Thanks for explaining the dichotomy. I suggest you name the variable "govt_guideline_adherent" or something like that, so that reviewers won't ask the same question I did when you submit the results for publication.

You can do structural equations modeling with logistic equations (and many other types of generalized linear models) using the -gsem- command, however it will not do conditional logistic models. You would have to do unconditional logistic regression with fixed-effects represented by identifier variables (in factor-variable notation). If your sample is not large, this leaves you vulnerable to the incidental parameters problem. But if your sample is large, it's no an issue. And -gsem- will let you include lagged variables as well. As for how you would code your model, I think you need to work out your model on paper first to see what you want to model as affecting what. Once you do that, coding this for -gsem- will not be all that different from the way you would code it for simple single-equation models.
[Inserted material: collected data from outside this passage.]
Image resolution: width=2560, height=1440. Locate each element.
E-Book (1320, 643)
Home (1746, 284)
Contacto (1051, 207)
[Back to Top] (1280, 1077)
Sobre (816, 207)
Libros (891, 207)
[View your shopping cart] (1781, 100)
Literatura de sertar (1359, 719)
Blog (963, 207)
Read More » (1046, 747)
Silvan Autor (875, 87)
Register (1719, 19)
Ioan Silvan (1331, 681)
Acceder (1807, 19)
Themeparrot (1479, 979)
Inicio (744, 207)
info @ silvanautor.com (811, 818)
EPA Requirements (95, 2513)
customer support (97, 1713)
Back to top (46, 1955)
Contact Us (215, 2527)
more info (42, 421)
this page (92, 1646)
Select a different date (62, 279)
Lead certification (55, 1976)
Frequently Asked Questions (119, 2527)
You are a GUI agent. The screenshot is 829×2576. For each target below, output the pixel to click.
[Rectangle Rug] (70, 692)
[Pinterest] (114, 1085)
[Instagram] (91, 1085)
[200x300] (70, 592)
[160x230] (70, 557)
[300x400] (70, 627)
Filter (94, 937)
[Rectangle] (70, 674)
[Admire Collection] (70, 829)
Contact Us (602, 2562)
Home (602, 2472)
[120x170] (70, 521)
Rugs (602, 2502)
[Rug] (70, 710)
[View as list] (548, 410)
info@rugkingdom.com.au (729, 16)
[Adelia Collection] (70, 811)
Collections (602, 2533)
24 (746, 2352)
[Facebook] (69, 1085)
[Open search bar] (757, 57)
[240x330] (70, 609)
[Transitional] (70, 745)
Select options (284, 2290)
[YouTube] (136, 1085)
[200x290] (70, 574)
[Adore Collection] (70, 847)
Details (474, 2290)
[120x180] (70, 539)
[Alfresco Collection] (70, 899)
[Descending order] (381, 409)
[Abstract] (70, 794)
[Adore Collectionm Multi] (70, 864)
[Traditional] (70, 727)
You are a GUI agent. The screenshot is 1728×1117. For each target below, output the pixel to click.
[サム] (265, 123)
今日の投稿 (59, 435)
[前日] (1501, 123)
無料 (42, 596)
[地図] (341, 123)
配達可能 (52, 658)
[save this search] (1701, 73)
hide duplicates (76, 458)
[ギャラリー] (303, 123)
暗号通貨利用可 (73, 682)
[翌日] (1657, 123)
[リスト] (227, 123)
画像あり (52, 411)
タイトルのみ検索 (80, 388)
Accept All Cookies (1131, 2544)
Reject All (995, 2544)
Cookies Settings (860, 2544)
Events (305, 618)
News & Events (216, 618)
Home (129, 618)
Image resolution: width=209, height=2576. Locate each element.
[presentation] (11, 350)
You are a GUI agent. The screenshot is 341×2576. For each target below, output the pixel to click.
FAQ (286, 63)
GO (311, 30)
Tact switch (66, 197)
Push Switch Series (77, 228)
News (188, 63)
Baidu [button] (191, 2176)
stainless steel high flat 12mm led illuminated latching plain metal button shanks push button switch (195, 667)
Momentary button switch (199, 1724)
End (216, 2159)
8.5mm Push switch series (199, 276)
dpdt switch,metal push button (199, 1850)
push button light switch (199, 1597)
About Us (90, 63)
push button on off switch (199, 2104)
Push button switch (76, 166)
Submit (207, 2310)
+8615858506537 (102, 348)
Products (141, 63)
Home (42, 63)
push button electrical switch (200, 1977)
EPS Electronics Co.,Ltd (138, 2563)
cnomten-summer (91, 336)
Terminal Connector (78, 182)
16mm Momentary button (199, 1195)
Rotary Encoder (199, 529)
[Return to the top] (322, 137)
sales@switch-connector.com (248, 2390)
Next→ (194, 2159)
Figuring out what you want to model is the hard part.

Finally, let me point out that autoregressive terms are not the same thing as dynamic modeling with lagged terms. An autoregressive term refers to time-dependent correlation in the error terms of the model. This is quite different from including lagged predictors, and the results of those approaches will not resemble each other. Basically in a dynamic model you are accounting for lingering effects over time through the effects of observed variables by using their lagged values. In an autoregressive model you are accounting for them in terms of unmodeled sources of variation.